══ TASK DATA ══

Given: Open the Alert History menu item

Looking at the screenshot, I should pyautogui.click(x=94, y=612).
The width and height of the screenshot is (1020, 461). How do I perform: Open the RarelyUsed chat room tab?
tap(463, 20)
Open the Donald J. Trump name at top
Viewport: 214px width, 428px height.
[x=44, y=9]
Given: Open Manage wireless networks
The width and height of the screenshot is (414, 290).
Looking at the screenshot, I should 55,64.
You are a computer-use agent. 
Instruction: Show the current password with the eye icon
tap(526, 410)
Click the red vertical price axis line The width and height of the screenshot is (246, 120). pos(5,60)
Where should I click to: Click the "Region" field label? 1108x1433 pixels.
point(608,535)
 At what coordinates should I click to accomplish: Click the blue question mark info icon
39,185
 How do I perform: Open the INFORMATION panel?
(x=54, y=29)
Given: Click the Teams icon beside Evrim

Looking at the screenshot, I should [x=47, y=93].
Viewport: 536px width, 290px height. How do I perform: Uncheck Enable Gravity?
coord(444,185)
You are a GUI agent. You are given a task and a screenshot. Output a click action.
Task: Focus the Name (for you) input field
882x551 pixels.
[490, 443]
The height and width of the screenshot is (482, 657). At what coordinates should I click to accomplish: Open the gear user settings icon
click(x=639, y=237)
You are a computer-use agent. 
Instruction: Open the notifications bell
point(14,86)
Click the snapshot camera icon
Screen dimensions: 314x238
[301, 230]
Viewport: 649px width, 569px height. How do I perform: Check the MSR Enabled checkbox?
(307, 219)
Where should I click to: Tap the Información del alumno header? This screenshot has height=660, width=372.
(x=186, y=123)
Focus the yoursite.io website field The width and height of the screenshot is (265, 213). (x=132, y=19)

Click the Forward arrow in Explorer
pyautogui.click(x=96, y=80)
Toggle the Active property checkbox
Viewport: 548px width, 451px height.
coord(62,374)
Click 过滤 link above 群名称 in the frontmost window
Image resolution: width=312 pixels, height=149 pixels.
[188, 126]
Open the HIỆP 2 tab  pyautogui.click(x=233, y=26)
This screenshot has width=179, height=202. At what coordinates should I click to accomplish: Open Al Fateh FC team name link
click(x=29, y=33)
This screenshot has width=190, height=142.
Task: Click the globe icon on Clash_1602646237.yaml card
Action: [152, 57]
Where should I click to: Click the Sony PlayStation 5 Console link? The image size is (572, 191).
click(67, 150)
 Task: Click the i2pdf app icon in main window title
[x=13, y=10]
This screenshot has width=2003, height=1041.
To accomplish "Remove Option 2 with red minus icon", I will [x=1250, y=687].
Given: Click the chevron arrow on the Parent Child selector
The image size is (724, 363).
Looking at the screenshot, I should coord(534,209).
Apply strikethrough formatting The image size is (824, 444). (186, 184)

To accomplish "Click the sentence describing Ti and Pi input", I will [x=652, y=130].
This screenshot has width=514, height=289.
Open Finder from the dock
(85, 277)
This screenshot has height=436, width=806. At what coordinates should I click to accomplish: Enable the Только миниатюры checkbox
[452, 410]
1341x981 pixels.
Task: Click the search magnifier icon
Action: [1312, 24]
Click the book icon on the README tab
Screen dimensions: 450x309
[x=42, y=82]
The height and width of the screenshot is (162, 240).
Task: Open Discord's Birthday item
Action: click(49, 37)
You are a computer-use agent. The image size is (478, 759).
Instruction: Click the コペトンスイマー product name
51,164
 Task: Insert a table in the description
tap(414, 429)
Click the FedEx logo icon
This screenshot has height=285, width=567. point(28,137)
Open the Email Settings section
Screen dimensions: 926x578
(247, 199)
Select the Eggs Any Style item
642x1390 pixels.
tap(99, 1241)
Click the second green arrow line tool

═══

• EXERCISE INSTRUCTIONS
Once a line of the records is found to contain "Focus", copy it out.

• EXPECTED ANSWER
Task: Focus the Name (for you) input field
Focus the yoursite.io website field The width and height of the screenshot is (265, 213). (x=132, y=19)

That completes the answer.